** What needs to be done **
Please print, word for word, only the lines starting at the one that contains "Click the wall-mounted street lantern" and ending at the one that contains "(x=521, y=31)", with both of those lines included.

[begin Items]

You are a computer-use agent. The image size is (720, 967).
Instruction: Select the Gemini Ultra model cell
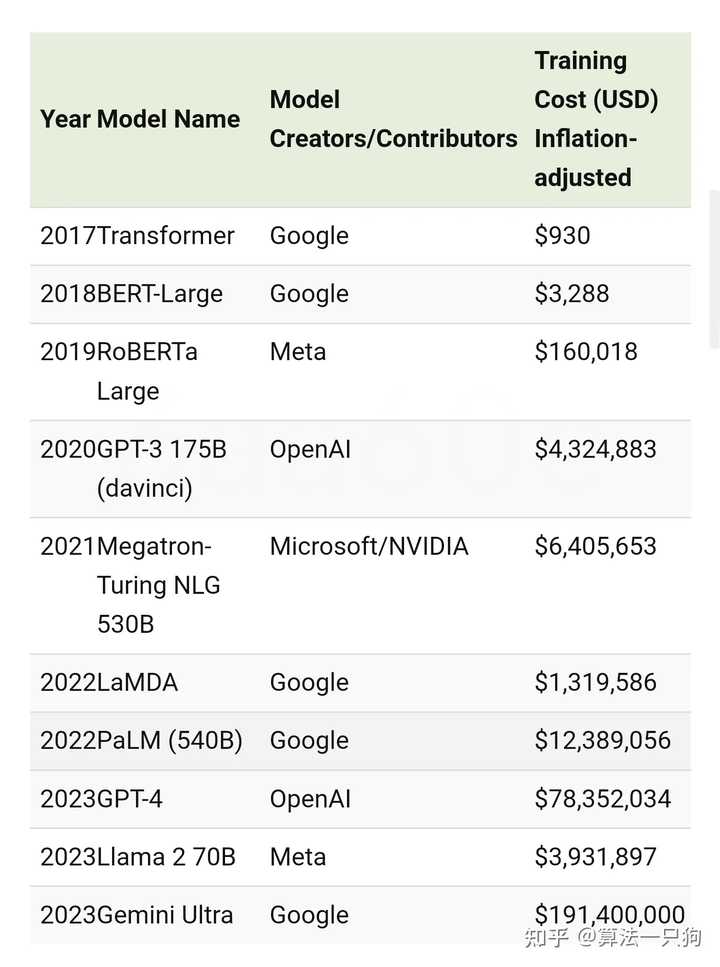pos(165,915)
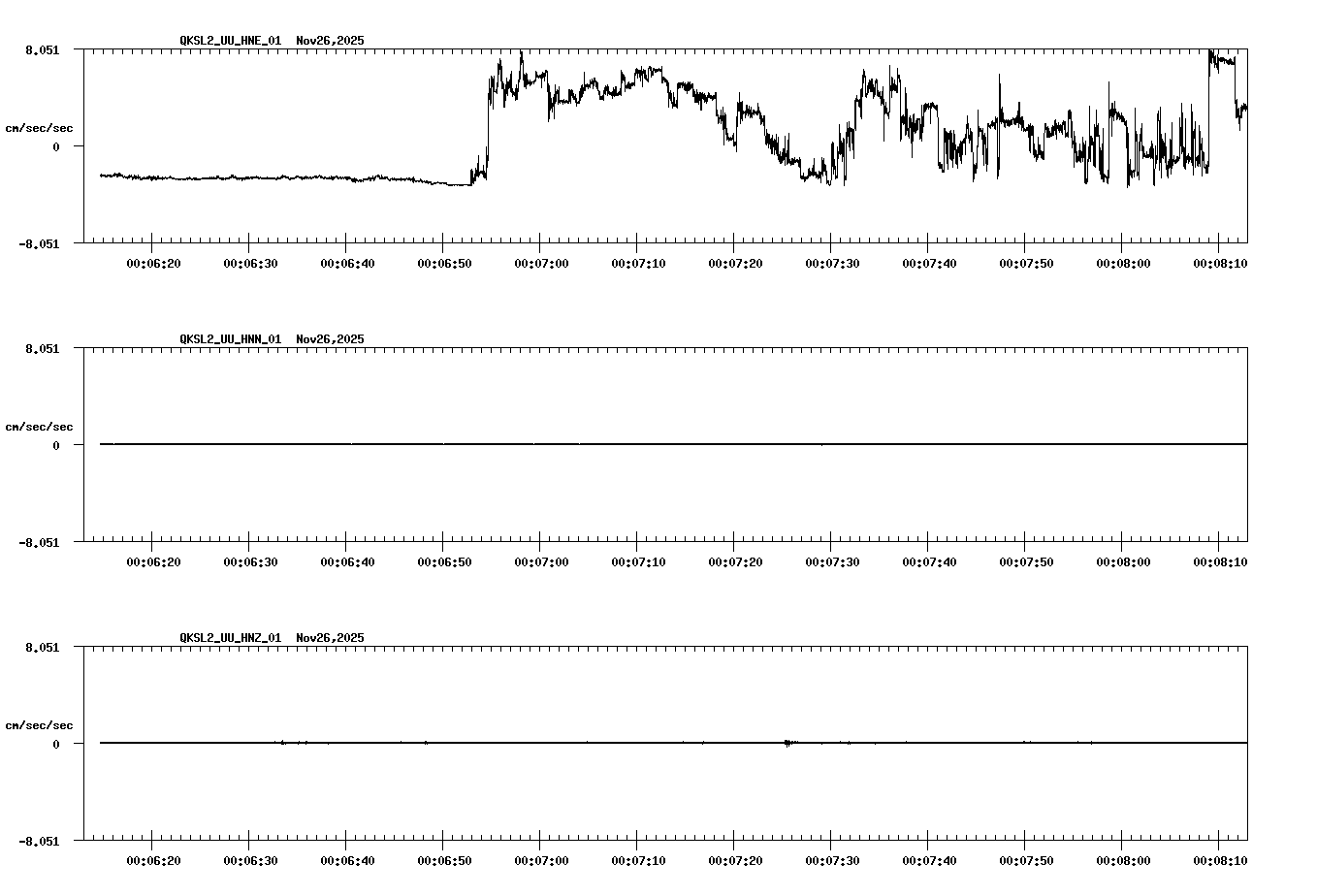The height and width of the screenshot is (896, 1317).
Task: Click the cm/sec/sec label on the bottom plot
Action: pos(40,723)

[end Items]
[begin Items]

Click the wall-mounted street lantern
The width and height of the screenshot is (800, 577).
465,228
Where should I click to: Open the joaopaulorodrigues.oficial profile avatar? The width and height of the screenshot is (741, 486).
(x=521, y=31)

[end Items]

** Exercise solution **
Click the wall-mounted street lantern
The width and height of the screenshot is (800, 577).
465,228
Where should I click to: Open the joaopaulorodrigues.oficial profile avatar? The width and height of the screenshot is (741, 486).
(x=521, y=31)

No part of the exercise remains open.